Hello, the tour dates for the Australian Pink Floyd show are out, any one interested try the link below, if you have not seen this band before and like The Floyd then get your self a ticket, they are good, cheers fred.

http://www.aussiefloyd.com/


----------



## pauluspaolo (Feb 24, 2003)

They are excellent (but not as good as the real deal







) - I think the closest venue for me will be Harrogate so I may see if any of my mates are interested in going


----------



## JoT (Aug 12, 2003)

I saw Pink Floyd at the CNE Stadium, Toronto in 1994 one of the best concerts I have been to. It was made even better because there was some international fireworks competition on the same night that delayed the start of the concert, and the Tall Ships were in the habour







that was a good trip


----------



## Paul (Mar 2, 2003)

Hi all,

I saw Pink Floyd in 1980? when they did The Wall at Earls court. As spectacular as spectacular can be!

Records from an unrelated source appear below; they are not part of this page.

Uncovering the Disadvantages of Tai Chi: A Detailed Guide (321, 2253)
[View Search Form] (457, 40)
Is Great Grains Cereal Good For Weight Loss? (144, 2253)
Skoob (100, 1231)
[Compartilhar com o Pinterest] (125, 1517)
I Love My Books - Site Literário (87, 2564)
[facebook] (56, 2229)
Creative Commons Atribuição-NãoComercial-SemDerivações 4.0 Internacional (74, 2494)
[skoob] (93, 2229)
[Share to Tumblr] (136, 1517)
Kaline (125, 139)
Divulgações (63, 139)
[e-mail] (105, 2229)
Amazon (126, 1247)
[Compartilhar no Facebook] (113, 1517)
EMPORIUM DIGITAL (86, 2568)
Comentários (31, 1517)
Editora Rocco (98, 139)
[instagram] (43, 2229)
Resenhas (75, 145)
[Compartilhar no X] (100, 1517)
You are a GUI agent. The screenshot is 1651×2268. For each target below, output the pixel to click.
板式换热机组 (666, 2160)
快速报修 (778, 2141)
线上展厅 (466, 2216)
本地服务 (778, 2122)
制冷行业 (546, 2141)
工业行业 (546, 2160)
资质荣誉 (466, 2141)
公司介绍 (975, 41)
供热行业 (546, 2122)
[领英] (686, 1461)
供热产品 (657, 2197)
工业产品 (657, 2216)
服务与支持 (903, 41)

Inside the huge arena not really knowing what to expect. Then, wall being built, giant models floating around, aeroplanes and superb sound system. Just amazing.

Paul D


----------



## Garry (Feb 25, 2003)

One of the greatest bands ever....Animals - just superb.


----------



## Guest (Dec 4, 2004)

Saw them last time that were at Earls court about 4-5 years ago I think.

They did loads of great stuff (always start with "shine on you crazy diamond"







) had an interval then came back and did the whole of "Dark side of the Moon"


----------



## Fred (Feb 23, 2003)

Yes they are good, i have seen them a couple of times before, and are the best thing if you like the Floyd, they are not as good as the real thing of corse not,but it does not look like the Floyd will tour again unless Mr Gillmore as a change of mind, so this is the next best way to see there Music played live, i have been a fan of The Floyd since i first went to watch them in 1970, Dave Gillmore had the Autralian Pink Floyd band at his birthday bash a few years ago, so if its good enough for him. cheers fred.

p.s. this is the best Floyd web site on the net.

http://www.pinkfloyd-co.com/mast_idx.html


----------